Billy Talbot is best known as a founding member of Crazy Horse, perhaps the most famous backing band in the world.  Throughout his decades touring and recording with Neil Young—and prior to it, in a series of bands—Talbot has always written and played his own music.  In the early ’00s, he formed the Billy Talbot Band.  Around the same time, he met his wife Karin.  With her, he found new and profound inspiration and peace in the wide open spaces of the North American prairie.  Those feelings only grew as he began helping her to restore a homestead in Spearfish, South Dakota that had been hers for some time.

On The Road To Spearfish (Vapor Records), his second solo album with the Billy Talbot Band, evokes a journey that is at once of this world and mythic.  The one-story schoolhouse at his home, now converted into a music room and guest quarters, is on the cover. Inside, painting pictures and telling stories with poetic flair and a sense of wonder, Talbot translates the strength and beauty of the elemental Great Plains landscape into songs that transcend any specific geography.  Rather, they inhabit the realms of the heart and soul.  The spirit of what Talbot has helped create with Neil Young and Crazy Horse over many years also flows through the record—on a more personal scale, channeled through Talbot’s meditations on the world of Spearfish and beyond.

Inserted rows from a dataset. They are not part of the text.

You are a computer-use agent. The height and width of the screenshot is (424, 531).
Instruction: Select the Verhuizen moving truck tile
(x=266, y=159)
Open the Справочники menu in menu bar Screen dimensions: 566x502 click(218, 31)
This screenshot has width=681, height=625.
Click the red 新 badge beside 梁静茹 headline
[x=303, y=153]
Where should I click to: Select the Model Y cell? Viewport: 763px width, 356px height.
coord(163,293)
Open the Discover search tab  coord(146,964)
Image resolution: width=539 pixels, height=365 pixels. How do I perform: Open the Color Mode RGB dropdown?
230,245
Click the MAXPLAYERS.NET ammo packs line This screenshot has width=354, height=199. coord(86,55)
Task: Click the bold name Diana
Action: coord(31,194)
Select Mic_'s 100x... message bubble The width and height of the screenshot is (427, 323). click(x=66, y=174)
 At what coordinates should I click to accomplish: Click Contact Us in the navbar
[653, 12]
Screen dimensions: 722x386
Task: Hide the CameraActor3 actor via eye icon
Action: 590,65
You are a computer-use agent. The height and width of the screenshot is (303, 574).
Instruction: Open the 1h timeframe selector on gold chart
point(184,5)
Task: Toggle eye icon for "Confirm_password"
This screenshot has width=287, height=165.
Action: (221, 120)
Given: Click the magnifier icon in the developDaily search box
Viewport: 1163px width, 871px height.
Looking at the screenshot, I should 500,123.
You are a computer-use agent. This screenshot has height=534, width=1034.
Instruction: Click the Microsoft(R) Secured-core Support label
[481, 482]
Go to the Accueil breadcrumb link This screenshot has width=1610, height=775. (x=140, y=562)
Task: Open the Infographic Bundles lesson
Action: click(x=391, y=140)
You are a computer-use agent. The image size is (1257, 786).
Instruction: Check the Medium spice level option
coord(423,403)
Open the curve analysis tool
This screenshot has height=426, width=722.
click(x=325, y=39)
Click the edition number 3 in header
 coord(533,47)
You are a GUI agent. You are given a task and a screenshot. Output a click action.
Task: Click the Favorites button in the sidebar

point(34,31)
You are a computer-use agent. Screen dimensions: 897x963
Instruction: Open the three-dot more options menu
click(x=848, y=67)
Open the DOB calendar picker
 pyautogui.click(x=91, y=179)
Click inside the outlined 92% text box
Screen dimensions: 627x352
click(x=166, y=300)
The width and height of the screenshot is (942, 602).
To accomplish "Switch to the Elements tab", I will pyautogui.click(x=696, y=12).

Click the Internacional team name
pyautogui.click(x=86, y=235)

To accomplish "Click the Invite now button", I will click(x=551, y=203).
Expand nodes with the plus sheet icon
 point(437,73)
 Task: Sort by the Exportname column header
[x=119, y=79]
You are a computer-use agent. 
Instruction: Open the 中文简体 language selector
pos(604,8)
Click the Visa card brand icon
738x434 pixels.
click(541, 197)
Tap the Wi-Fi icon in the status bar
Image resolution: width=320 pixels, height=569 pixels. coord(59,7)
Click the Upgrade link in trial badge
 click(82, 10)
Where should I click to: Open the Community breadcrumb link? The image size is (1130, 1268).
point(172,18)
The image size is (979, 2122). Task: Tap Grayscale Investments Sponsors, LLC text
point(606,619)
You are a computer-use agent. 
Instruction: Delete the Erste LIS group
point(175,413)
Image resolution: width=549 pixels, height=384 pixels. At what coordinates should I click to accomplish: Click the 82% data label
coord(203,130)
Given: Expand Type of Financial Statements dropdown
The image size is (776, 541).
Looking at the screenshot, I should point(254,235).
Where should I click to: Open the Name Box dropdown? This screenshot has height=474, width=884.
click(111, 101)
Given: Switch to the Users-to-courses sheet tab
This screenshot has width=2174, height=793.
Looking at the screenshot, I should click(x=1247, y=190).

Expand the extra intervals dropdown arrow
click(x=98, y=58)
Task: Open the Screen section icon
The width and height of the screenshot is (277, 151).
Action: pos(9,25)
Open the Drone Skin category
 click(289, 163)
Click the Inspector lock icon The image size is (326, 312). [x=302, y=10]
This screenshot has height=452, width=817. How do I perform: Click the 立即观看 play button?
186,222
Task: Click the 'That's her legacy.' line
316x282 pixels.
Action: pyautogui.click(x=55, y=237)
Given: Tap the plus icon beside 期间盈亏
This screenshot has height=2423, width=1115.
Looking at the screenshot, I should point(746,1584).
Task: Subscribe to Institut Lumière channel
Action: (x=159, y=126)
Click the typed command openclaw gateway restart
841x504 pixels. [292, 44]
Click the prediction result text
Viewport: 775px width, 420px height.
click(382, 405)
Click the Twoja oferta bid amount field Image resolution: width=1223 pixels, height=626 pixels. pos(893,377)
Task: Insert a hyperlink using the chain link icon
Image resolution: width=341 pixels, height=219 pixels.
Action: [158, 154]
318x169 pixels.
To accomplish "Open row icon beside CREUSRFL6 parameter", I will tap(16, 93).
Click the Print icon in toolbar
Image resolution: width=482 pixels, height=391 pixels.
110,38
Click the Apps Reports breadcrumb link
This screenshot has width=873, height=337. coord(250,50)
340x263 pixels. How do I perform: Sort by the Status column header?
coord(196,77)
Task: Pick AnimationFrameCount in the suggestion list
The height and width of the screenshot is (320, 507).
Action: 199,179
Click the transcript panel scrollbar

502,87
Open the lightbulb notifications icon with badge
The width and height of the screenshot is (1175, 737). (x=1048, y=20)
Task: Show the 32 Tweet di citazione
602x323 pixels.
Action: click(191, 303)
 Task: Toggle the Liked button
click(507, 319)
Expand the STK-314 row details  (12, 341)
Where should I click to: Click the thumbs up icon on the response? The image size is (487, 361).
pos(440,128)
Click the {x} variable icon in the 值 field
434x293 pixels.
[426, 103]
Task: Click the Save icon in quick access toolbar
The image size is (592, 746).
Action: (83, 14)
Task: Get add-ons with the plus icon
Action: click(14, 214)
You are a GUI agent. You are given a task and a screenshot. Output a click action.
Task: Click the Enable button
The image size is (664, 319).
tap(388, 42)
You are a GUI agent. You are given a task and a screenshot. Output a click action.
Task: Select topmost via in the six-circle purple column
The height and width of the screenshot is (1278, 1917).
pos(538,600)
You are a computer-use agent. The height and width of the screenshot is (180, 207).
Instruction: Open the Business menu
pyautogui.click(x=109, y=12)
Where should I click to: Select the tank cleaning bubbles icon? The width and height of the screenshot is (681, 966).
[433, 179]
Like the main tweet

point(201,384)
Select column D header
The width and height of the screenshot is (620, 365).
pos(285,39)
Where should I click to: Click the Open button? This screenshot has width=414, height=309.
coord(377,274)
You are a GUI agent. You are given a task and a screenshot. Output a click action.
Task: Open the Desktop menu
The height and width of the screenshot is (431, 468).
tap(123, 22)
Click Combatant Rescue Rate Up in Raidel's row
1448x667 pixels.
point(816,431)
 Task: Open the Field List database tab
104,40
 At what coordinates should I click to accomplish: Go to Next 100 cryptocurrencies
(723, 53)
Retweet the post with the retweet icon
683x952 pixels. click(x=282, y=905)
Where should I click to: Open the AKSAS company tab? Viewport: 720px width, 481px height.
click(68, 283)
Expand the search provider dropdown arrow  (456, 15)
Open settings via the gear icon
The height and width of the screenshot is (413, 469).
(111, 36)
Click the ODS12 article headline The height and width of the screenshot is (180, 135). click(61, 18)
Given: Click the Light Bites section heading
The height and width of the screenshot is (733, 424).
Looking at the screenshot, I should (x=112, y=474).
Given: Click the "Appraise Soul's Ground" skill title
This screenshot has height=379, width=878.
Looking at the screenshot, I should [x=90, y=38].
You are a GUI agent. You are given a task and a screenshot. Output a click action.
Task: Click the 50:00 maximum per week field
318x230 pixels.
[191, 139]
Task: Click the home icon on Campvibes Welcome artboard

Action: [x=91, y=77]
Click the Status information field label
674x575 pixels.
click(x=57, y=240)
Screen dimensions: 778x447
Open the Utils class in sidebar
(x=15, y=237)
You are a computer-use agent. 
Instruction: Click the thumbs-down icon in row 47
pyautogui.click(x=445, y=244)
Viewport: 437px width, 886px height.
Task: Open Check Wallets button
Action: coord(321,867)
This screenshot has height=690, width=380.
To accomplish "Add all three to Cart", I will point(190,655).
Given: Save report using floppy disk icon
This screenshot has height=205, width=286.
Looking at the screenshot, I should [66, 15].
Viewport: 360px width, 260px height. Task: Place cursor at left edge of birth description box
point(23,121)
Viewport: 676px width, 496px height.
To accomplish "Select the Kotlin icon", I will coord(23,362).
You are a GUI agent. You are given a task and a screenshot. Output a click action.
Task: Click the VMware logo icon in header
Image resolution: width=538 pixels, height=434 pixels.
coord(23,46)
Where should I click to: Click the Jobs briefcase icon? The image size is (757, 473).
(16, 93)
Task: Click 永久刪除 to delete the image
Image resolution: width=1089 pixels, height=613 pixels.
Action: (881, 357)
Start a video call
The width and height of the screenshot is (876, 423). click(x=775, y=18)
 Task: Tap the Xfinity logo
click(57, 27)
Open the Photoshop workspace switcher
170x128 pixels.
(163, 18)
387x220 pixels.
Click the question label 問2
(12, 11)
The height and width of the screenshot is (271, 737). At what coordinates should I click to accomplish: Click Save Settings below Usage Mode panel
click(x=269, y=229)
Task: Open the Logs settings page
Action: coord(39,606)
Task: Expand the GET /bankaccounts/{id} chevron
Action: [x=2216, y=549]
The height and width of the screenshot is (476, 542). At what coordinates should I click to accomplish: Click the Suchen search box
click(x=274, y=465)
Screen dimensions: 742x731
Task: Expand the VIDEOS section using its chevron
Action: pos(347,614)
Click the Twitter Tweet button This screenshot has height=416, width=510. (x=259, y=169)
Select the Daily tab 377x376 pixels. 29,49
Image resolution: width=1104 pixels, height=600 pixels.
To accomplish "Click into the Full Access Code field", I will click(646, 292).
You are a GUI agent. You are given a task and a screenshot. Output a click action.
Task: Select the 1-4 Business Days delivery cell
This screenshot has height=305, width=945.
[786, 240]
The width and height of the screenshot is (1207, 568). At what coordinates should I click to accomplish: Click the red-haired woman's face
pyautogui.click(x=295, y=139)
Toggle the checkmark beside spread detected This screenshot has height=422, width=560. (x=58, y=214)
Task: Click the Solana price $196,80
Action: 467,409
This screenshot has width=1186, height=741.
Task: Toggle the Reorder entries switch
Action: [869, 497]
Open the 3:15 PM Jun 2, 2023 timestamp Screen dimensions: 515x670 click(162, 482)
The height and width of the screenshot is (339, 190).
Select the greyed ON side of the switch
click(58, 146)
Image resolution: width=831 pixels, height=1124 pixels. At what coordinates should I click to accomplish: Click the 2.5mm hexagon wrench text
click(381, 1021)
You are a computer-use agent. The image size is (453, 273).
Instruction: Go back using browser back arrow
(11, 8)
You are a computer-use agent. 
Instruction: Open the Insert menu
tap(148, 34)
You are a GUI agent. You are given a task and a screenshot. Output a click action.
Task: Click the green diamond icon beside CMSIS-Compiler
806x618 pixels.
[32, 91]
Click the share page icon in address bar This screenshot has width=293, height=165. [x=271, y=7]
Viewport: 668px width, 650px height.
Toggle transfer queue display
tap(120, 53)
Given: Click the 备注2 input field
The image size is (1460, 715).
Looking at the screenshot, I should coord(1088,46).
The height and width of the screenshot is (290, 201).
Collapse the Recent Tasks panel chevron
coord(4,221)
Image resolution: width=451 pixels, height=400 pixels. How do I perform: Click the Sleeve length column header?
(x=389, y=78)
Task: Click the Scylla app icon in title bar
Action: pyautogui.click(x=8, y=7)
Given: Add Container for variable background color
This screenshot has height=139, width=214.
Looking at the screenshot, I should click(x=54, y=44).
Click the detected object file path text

“Songwriting is part of my life, it’s how I get through things,” says Talbot.  “We all have stumbling blocks, some are more importantthan others.  When I’m in the throes of a big one, I get depressed, or mad, or go through changes, and I forget there’s going to be a song that will come out of it.  Eventually, when I get the song out, I feel better.  It’s a kind of release that helps me find peace with the stumbling block, sums it up in some way—or maybe not.  Sometimes I just get a good song out of it and feel better anyway.”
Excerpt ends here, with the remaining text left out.